Robot-assisted training is a growing field of application in neuromuscular rehabilition and sports. Thereby, robot-assisted training relieves human trainers or therapists from substantial physical labor. In addition, robot-assisted training can be augmented by virtual reality, providing objective and stimulating feedback as well as motivating game environments. Additionally, kinematic data or interaction forces can be recorded during robot-assisted training to comprehensively monitor performance metrics.

However, selecting and configuring robot-assisted training is challenging. A training session is characterized by the rendered training task (e.g. rowing), the difficulty setting, the robotic support and the chosen feedback. Human trainers are usually not aware of all the possibilities to adjust these characteristics.

However, research in motor learning suggests that selecting robot-assisted exercises carefully is crucial for successful training sessions. Appropriate feedback strategies, the amount of robotic support, skill level dependent task difficulty, and subjects’ motivation have a large impact on the outcome. Therefore, we believe that an appropriate selection and configuration of robot-assisted training has a large impact on training efficiency.

This project applies structured approaches to investigate the effect of robot-assisted trainings on changes in kinematic performance metrics. When robot-assisted trainings and kinematic performance assessments are alternating, the effects of the different trainings on the performance metrics may become observable.

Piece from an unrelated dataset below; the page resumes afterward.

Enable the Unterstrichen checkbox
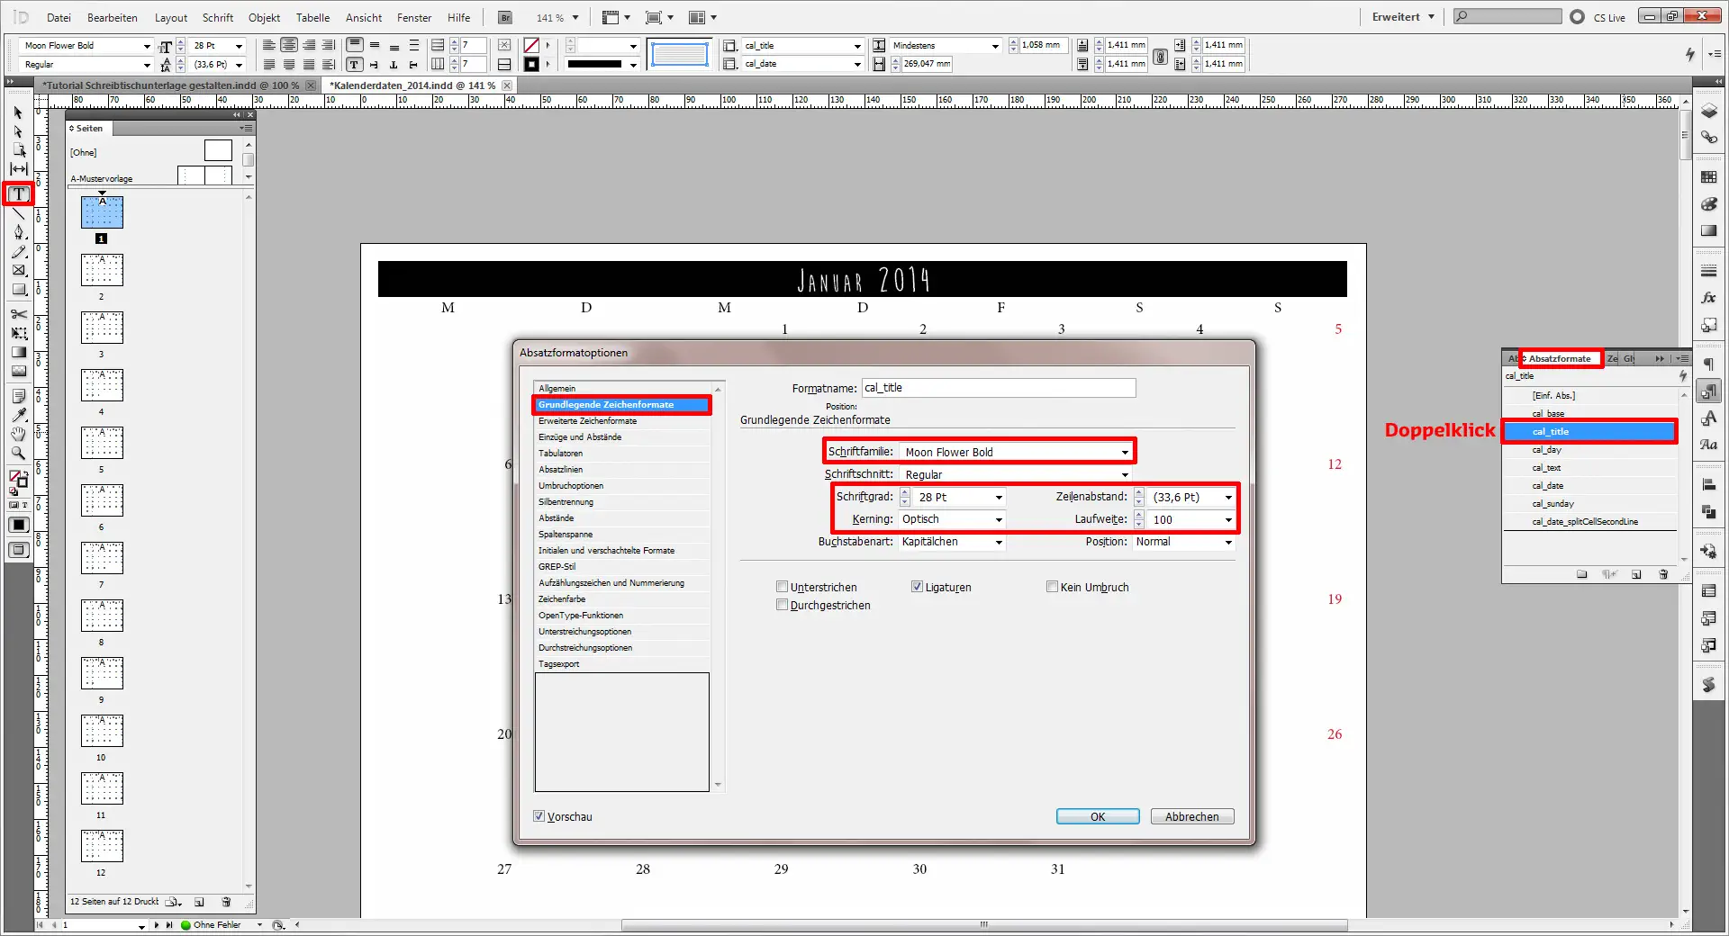1729x936 pixels. pyautogui.click(x=783, y=587)
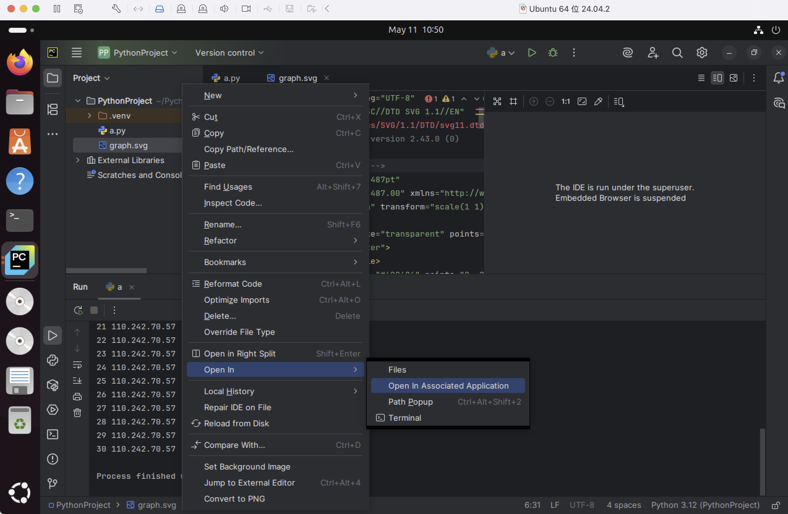788x514 pixels.
Task: Click the chessboard background icon in SVG preview
Action: (497, 102)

In a first virtual trainer study, we combined autonomous, real-time performance evaluation with the selection of the most effective feedback strategies focusing from previous motor learning studies. Each of these selected feedback strategies focused on special aspects of the rowing task to be learnt. Based on the autonomous real-time performance evaluation, the most promising feedback strategies were selected individually for each rower. In this way, we were the first to realize a human-in-the-loop process for automated human training involving multimodal feedback selection and adaption to the trainee’s needs.

In a second virtual trainer study, we have generalized the concept to a prediction based training selection. The feedback selection was not based on special aspects of the rowing task itself. Instead, the virtual trainer was implemented as a statistically learning agent that directly predicts improvements in spatial and temporal outcome measures dependent on the training configuration and the subjects’ current performance level. From the experiences with this concept validation, we are planning to start transfers of the concept to other fields of robot-assisted training, namely robot-assisted upper arm rehabilitation.